My attempts: It's pretty straightforward to show that this process creates all positive integers, as well as all rational numbers of the form $\frac{a+1}{a}$ (and their reciprocals).
In general, you can look at a number, and show that all the numbers directly to the left or right have a specific form (e.g. all numbers directly to the left of $\frac 3 2$ have form $\frac{1+3n}{1 + 2n}$).
By hand, I've confirmed that all positive rational numbers with numerator and denominator up to $10$ appear.
I thought maybe I could disprove my conjecture by comparing the process to starting with $\{0,1\}$ and splitting the interval repeatedly in half (which creates all positive rational numbers $\leq 1$ with denominator a power of $2$), but I made no headway.
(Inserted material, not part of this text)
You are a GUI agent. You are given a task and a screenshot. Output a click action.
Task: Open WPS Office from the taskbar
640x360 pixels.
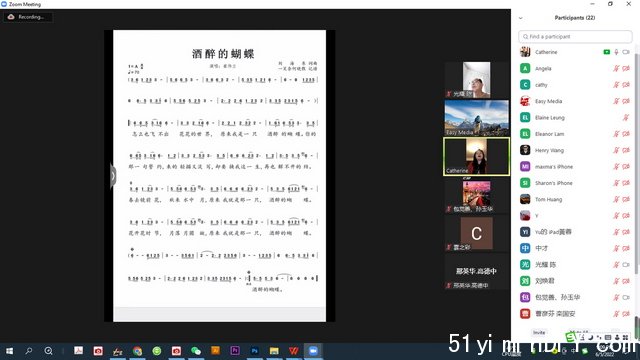pyautogui.click(x=293, y=351)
I wrote a program to show that, at least for the first $20$ iterations, the $\gcd$ of the numerator and the denominator is always $1$, but I haven't been able to prove that this should in general be the case.
This is the Stern-Brocot tree, which is bijective to the positive rationals.